▶ _DATA TO PROCESS_:
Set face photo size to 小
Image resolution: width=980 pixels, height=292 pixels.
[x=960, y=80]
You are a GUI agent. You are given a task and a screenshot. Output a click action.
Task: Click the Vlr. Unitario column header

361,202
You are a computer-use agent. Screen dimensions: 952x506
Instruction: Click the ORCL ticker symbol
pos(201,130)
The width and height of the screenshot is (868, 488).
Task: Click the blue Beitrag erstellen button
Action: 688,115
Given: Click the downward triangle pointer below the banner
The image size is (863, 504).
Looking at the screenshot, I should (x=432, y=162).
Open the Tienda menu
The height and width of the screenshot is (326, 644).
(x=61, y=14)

...

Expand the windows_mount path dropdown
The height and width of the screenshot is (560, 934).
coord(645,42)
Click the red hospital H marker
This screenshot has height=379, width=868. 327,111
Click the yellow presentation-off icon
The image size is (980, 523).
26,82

--

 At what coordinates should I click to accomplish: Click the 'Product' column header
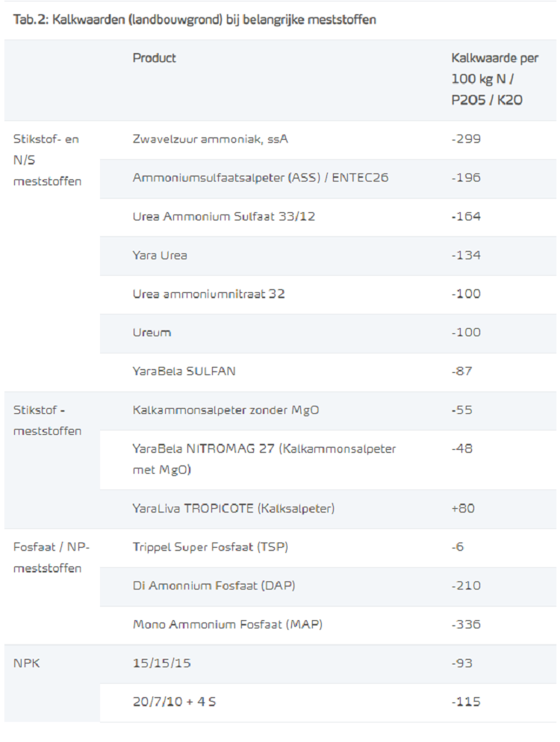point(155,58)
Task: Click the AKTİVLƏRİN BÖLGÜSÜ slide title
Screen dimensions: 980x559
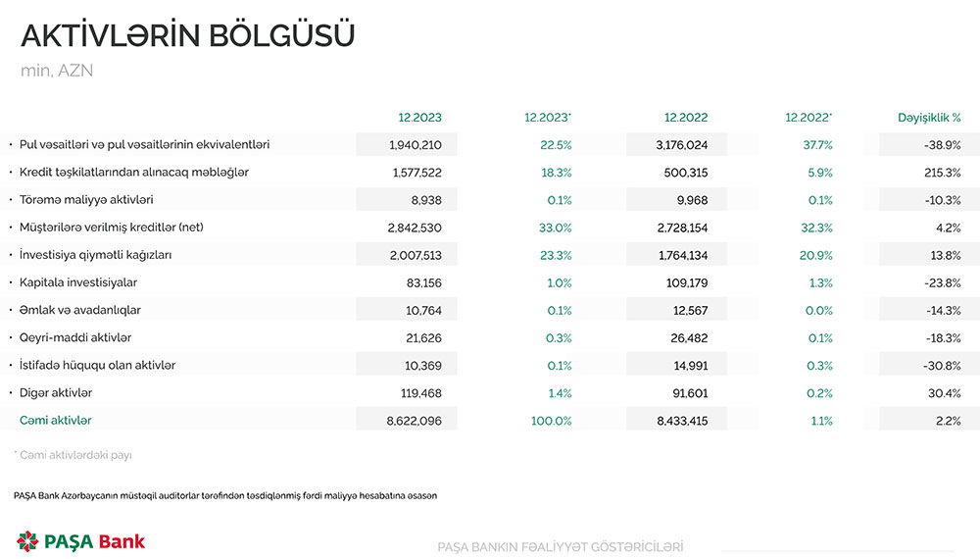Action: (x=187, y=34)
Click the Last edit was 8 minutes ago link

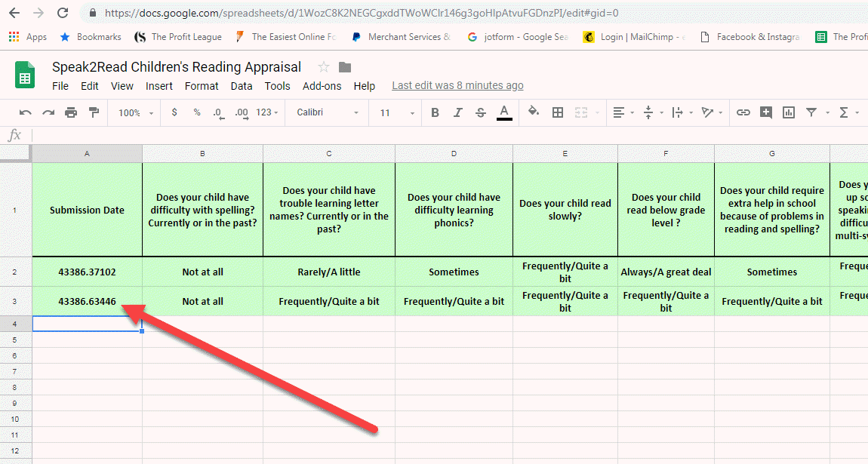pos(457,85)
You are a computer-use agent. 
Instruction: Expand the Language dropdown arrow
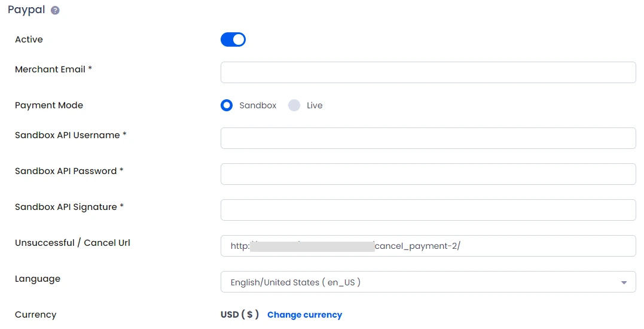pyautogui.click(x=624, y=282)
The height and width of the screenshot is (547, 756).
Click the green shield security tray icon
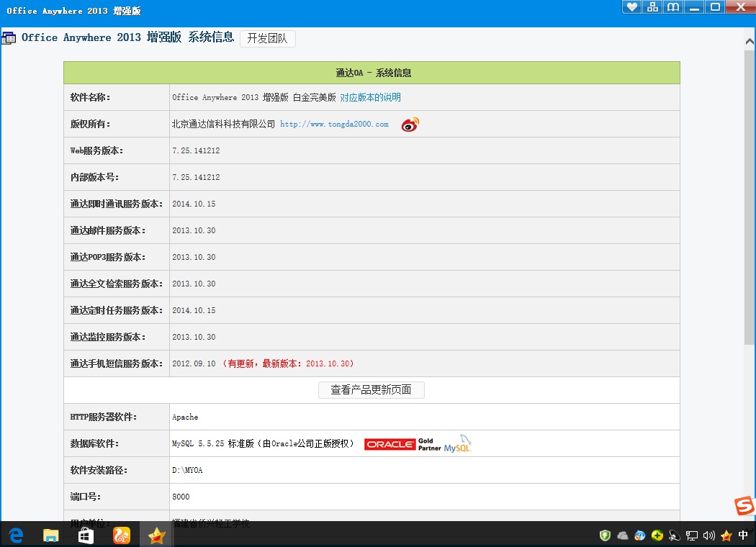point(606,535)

▶ _TASK ITEM_:
In the listing, find every line containing the word "agent" and list it.

▶ _YOUR SOLUTION_:
You are a GUI agent. You are given a task and a screenshot. Output a click action.
You are a computer-use agent. Screen dimensions: 952x506
You are a computer-use agent. 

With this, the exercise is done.